- _Short task_
Starting with the line that contains "Open the Delivery (F4) icon" and going on through the line that contains "pyautogui.click(x=175, y=32)", reproduce these lines with "Goal" substituted for "Task", changing nothing else.

- _Item coordinate data_
# # # #

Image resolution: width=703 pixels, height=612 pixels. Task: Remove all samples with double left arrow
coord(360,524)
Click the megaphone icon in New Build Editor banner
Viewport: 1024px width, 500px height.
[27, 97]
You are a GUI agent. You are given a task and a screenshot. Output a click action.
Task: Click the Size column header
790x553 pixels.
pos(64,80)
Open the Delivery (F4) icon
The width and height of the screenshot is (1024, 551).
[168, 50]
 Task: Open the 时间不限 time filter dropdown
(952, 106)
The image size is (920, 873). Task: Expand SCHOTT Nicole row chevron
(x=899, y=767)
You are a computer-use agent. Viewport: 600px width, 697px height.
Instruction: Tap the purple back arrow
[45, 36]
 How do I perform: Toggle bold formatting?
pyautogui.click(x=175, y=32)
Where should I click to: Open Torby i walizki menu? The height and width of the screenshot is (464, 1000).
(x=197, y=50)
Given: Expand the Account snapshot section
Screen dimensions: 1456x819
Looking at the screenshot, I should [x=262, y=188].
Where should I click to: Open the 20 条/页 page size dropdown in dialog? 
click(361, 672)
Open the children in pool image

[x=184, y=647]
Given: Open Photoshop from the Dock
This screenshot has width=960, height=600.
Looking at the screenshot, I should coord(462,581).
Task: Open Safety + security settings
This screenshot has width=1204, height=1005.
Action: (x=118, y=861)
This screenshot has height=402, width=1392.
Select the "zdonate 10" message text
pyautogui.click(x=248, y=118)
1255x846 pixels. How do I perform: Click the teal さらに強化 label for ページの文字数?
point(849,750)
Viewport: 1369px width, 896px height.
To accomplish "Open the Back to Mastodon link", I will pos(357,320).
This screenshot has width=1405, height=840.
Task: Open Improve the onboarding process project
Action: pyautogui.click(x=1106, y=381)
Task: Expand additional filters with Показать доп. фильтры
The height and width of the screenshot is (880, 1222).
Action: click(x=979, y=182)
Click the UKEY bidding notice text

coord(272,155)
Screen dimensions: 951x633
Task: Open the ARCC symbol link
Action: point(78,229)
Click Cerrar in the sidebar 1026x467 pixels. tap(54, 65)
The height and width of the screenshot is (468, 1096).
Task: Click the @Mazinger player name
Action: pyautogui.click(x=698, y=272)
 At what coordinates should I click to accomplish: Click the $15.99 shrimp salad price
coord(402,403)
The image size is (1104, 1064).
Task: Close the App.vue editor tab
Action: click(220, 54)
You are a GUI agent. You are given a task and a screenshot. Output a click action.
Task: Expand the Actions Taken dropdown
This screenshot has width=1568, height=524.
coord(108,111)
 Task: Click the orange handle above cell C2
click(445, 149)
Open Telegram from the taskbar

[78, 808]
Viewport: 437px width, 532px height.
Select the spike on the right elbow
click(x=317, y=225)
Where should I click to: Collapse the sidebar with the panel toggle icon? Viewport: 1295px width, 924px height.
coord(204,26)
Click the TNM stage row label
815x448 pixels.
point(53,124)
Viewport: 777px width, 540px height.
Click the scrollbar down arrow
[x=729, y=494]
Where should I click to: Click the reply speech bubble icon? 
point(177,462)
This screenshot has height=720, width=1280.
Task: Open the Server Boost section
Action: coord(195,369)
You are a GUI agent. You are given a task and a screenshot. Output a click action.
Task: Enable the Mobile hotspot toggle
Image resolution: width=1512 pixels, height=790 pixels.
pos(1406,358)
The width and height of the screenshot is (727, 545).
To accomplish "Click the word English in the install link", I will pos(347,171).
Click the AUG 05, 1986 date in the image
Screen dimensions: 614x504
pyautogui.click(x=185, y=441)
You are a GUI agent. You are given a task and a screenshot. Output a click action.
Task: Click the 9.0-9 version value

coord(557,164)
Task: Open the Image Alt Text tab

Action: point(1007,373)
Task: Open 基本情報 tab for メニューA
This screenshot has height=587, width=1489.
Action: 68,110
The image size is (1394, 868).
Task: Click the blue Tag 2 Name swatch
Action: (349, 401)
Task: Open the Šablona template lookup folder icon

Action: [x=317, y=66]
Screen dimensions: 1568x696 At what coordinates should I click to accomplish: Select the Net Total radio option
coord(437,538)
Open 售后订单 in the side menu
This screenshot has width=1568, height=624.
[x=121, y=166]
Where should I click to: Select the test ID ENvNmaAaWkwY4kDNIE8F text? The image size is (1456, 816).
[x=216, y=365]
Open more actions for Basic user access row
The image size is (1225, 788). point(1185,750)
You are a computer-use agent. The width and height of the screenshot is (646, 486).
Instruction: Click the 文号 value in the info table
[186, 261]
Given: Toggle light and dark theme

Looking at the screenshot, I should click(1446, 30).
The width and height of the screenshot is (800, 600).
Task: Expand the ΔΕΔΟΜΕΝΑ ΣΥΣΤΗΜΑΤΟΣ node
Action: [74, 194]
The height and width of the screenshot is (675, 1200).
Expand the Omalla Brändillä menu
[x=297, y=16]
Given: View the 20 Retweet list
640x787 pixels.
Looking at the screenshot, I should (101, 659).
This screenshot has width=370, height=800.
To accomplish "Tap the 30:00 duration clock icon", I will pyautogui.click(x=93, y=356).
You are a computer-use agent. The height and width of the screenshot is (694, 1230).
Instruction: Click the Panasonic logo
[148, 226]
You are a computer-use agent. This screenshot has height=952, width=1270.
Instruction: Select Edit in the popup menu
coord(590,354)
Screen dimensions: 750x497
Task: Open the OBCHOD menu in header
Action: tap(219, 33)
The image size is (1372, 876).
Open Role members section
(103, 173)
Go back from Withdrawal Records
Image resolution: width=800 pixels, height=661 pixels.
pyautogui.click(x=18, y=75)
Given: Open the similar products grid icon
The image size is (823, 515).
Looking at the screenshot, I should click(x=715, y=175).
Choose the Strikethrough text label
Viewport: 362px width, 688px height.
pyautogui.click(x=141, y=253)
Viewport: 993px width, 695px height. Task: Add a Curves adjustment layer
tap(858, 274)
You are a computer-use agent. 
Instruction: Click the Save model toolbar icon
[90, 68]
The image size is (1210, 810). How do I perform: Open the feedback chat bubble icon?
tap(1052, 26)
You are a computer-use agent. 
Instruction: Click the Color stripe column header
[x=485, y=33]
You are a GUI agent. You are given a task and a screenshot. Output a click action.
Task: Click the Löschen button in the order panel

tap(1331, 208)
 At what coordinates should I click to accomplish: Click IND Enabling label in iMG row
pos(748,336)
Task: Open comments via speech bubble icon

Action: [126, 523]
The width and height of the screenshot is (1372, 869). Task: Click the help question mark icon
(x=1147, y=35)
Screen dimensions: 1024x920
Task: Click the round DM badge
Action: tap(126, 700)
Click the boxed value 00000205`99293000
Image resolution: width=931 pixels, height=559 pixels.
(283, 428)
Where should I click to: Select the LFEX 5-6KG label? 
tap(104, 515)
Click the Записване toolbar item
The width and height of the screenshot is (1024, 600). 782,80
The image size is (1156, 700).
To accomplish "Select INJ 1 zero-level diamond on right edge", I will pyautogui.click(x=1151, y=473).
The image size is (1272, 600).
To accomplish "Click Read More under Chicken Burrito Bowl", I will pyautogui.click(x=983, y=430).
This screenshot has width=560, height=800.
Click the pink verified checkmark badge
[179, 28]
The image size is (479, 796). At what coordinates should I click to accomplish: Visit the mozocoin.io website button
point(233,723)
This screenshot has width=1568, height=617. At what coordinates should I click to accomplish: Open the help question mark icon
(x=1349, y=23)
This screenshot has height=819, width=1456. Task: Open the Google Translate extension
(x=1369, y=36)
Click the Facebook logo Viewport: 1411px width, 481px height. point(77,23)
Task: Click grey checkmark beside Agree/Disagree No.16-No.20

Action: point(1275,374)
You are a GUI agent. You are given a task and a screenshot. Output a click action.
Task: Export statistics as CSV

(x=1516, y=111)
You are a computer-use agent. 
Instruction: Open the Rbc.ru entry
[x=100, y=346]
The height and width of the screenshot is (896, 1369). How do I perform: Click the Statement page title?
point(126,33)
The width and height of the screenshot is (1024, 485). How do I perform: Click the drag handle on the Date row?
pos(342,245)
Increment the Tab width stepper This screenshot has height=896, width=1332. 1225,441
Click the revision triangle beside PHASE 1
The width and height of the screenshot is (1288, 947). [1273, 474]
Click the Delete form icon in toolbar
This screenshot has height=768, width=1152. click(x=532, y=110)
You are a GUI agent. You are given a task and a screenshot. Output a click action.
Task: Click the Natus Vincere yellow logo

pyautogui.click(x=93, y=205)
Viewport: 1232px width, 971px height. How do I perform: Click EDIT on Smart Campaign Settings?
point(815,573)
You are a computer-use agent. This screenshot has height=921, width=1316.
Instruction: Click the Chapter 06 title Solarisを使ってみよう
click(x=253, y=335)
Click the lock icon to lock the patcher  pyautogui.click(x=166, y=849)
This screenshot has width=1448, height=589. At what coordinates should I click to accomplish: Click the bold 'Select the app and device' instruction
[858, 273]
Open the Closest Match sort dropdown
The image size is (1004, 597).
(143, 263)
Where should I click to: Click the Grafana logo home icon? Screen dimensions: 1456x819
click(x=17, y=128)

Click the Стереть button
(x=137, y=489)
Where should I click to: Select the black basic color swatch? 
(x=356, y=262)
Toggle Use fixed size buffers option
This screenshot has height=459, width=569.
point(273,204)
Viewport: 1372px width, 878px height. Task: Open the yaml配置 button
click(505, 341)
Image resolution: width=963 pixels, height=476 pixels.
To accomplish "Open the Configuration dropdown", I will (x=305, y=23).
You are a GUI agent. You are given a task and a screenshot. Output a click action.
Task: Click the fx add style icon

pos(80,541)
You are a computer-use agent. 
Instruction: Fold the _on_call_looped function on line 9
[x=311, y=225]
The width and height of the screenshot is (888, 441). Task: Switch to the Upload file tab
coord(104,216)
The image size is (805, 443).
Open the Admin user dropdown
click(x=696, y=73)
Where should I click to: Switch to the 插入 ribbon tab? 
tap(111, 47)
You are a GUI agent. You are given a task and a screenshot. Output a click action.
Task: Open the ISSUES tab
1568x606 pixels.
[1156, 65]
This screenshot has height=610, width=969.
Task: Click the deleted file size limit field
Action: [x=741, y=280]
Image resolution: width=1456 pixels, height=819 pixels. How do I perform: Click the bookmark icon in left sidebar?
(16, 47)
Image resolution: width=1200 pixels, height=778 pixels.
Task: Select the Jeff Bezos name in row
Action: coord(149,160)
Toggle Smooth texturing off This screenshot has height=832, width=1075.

# # # #

- _Expected answer_
Open the Delivery (F4) icon
The width and height of the screenshot is (1024, 551).
[168, 50]
 Goal: Open the 时间不限 time filter dropdown
(952, 106)
The image size is (920, 873). Goal: Expand SCHOTT Nicole row chevron
(x=899, y=767)
You are a computer-use agent. Viewport: 600px width, 697px height.
Instruction: Tap the purple back arrow
[45, 36]
 How do I perform: Toggle bold formatting?
pyautogui.click(x=175, y=32)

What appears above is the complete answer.